In total from the three observations months (May, June and July), this gives 30 input variables for predicting the outcomes in the form of the isotope measurements (15N or 13C).
Machine learning algorithms
We evaluated alternative ensemble ML algorithms, random forest (RF) and gradient boosting (GB), to model the relationship between the pRLD summed into intervals and the isotope tracer measurements. Ensemble learning methods are comprised of a set of classifiers that aggregate predictions to find the estimated results. Boosting and bagging are the two most used families of ensemble methods. The bagging method (e.g. RF) was introduced by Breiman (1996); it is a method of selecting a random sample with replacement of data from a training. In general, bagging is used with weak learners that exhibit high variance and low bias, whereas boosting (e.g. GB (Friedman 2001)) is used when low variance and high bias are observed. We have used two alternative ML algorithms (RF and GB) for our analysis which are described below:
Random Forest
The random forest model, introduced by Breiman (2001), is an ensemble learning method aimed at reducing model variance. It is a collection of low correlated decision trees based on the bagging and feature randomness methods. These types of decision trees are also called regression tree if it is used for regression. Regression trees are constructed through the splitting of the data into smaller segments by nodes or branches. The trees in the random forest model are trained independently, and their outcomes are then averaged. The prediction variance of the RF model is reduced by averaging the model predictions across the trees.
Gradient Boosting
The Gradient Boosting (GB) model, introduced by Friedman (2001), is a boosting ensemble method. Essentially, the gradient boosting model aims at enhancing model accuracy and robustness by aggregating multiple weak learners. Gradient-boosted trees are constructed iteratively as other boosting methods, but they offer the advantage of optimizing an arbitrary differentiable loss function (Friedman 2001), but it generalizes the other machine learning methods by allowing optimization of differentiable loss function.
For the RF and GB models, we combined the pRLD estimates for all three months into a single model.
The RF and GB models have a number of hyper parameters that may be optimized to the task at hand. For most hyper parameters, we used the default values in the ScitKit-Learn (Pedregosa et al. 2011) Python implementation. However, for hyper parameters like number of trees, maximal depth of the trees, and maximal number of features included, we used nested cross-validation to optimize these parameters.
Statistical analysis
The performance of the ML predictions was evaluated using cross-validation. The performance metric was correlation coefficient (R) where model estimates were compared to measured 15N uptake and 13C discrimination. In all cases we tested, the RF models performed slightly better than GB model and for simplicity we only investigated the RF model further for feature importance and mediation analysis. Similarly, we only performed mediation for the SI estimate (and not D50). We computed feature importance to investigate which segment of soil layers are most important for 15N uptake and 13C discrimination. This was quantified by the RF average impurity reduction (Breiman 2001).

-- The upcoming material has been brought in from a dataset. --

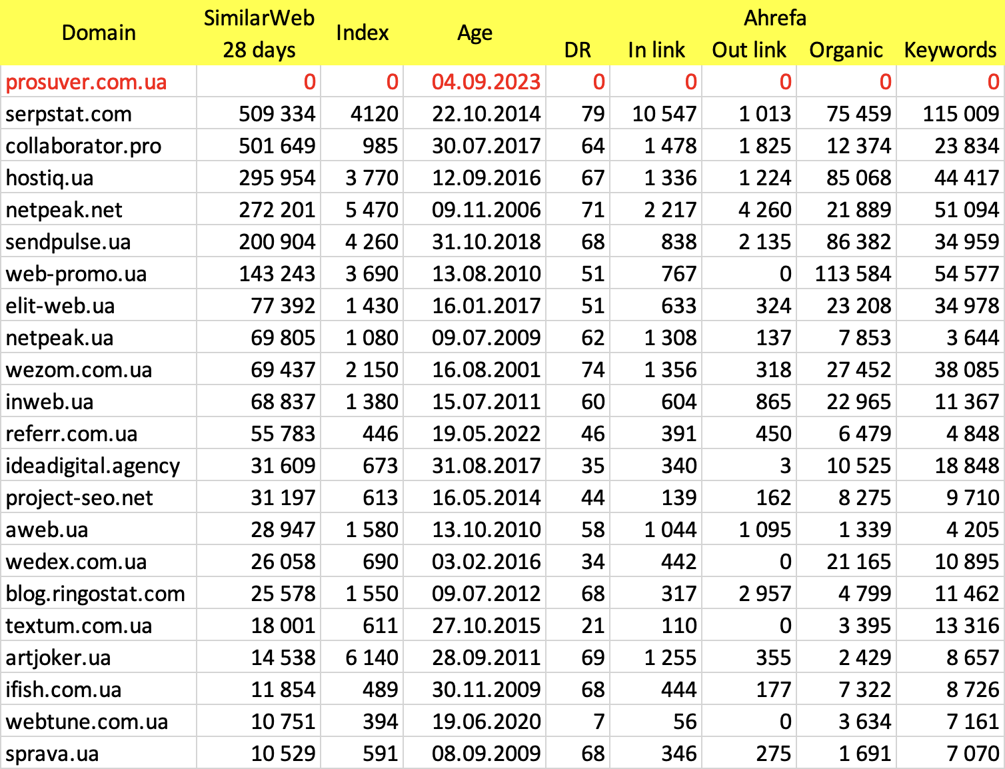This screenshot has height=769, width=1005.
Task: Select collaborator.pro traffic value 501 649
Action: point(277,146)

Mediation analysis was carried out using the SI (May, June, and July) and RF models for predicting \(\text{l}\text{o}\text{g} {\delta }15\text{N}\) and \({\delta }13\text{C}\) as mediators to determine the genotype effect (Fig. 4) of deep root traits on \(\text{l}\text{o}\text{g} {\delta }15\text{N}\), and \({\delta }13\text{C}\)using the approach used in Wacker et al. (2021). Using mediation analysis, we can determine how a genotype (ID) and a dependent variable (\(\text{l}\text{o}\text{g} {\delta }15\text{N}\) or \({\delta }13\text{C}\)) were related by using a mediator variable.